In-Depth Notes on Parallel Processing
Parallel Processing
Overview of Parallel Processing
- Parallel processing refers to a class of techniques enabling simultaneous data-processing tasks, enhancing the computational speed of a computer system.
- Systems using parallel processing can carry out multiple data-processing tasks at the same time, leading to faster execution times.
- Achieved by using multiple functional units to perform identical or different operations concurrently, distributing data among these functional units.
Why Parallel Architecture?
- Enhancement in Performance: Parallel computer architecture improves performance by using more processors.
- Scalability: Utilizing a greater number of processors generally leads to higher performance than relying on a single processor at a given time.
Functional Units in Parallel Processing
- Execution units can be separated into up to eight distinct functional units operating in parallel, which include:
- Adder-Subtractor
- Integer Multiply
- Logic Unit
- Shift Unit
- Incrementer
- Floating-point Add-Subtract
- Floating-point Multiply
- Floating-point Divide
- Each unit is independent, indicating true parallel operation.
Challenges in Parallel Processing
- Communication and Synchronization: The greatest challenges in achieving optimal performance in parallel programs are the communication and synchronization among different subtasks.
Advantages of Parallel Processing
- Time and Cost Efficiency: Expedites processes leading to reduced operational time and costs.
- Handling Larger Problems: Effectively solves larger problems that can't be managed through serial computing.
- Resource Utilization: Benefits from non-local resources when local resources are limited or finite.
- Maximizes Hardware Usage: Prevents wasting the available computing power, using hardware more effectively than serial computing.
Types of Parallelism
- Bit-Level Parallelism
- Instruction-Level Parallelism (ILP)
- Task Parallelism
- Data-Level Parallelism
Bit-Level Parallelism
- Involves increasing the size of the processor to improve performance.
- Reduces the number of necessary instructions for operations on larger data.
- Example: An 8-bit processor needs two instructions to sum two 16-bit integers, while a 16-bit processor achieves it in one instruction.
Instruction Level Parallelism (ILP)
- Permits multiple operations to occur simultaneously within a single process using independent resources (address space, registers).
- Enhances performance by executing operations like memory load/store and arithmetic simultaneously.
- Reordering of Instructions: Instructions can be reordered to execute concurrently without changing the program's outcome.
- Example: Given a set of instructions, a sequential processor may take 12 cycles while an ILP-configured processor can execute them in just 4 cycles.
Task Parallelism
- Breaks down a task into multiple subtasks, each assigned to a processor for concurrent execution.

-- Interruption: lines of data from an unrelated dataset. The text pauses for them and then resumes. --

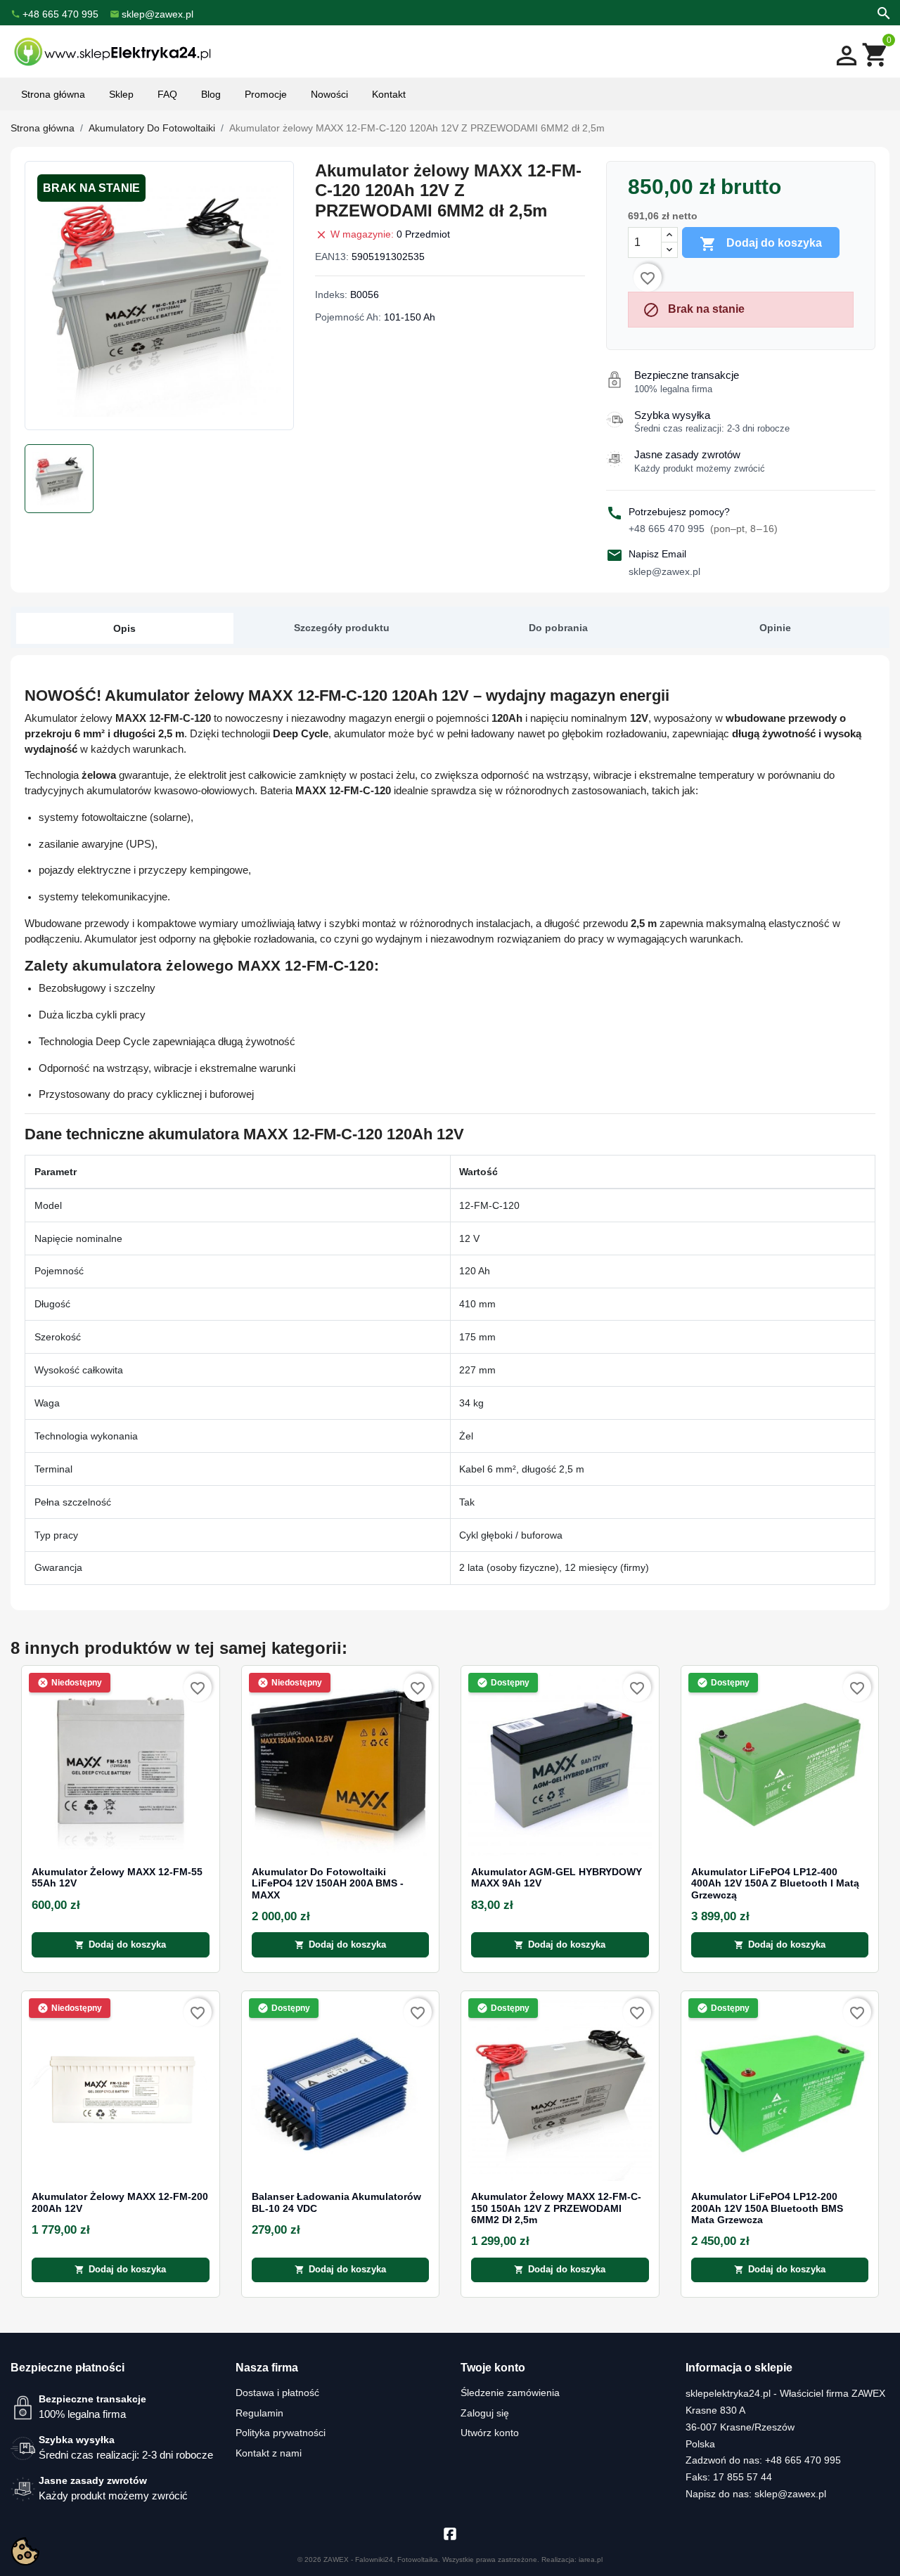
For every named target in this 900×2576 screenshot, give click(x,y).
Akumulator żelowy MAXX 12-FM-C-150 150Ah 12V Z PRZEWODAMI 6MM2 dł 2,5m (556, 2208)
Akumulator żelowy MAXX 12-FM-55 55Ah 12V (117, 1878)
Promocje (266, 94)
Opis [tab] (124, 628)
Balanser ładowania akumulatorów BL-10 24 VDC (336, 2202)
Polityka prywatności (281, 2432)
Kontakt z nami (269, 2453)
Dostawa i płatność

Data-Level Parallelism (DLP)
- Aims to enhance data throughput by processing multiple data elements simultaneously.
- Example: Calculating the average and standard deviation of the same data set concurrently.
Difference Between Parallelism and Pipelining
- General Parallelism: Refers to executing multiple operations simultaneously.
- Pipelining: A specific form of parallelism that organizes operations to flow through a series of sub-functions in parallel.
- Parallelism exploits physical space (e.g., multiple processors) whereas pipelining optimizes timing based on data flows.
Flynn's Classification
- Flynn's taxonomy provides a framework for classifying parallel computer architectures based on the number of concurrent instruction and data streams.
- Categories:
- (SISD) Single Instruction, Single Data
- (SIMD) Single Instruction, Multiple Data
- (MISD) Multiple Instruction, Single Data
- (MIMD) Multiple Instruction, Multiple Data
SISD
- Uniprocessor system executing a single instruction on a single data stream sequentially.
- Generally slows down due to the dependence on internal information transfer rates.
SIMD
- Multiprocessor system executing the same instruction across multiple CPUs on different data streams.
- Ideal for scientific computing involving vector and matrix operations.
MISD
- Multiprocessor system executing different instructions on different processors while operating on the same dataset.
- Not commonly used commercially or for practical applications.
MIMD
- Capable of executing multiple instructions across multiple datasets.
- Each processor has distinct instruction/data streams and operates asynchronously.
Coupling in MIMD
- Shared Memory MIMD:
- Processors are linked to a global memory, accessing and modifying shared data collectively.
- Distributed Memory MIMD:
- Each processor has local memory and communicates through an interconnection network, structured as required.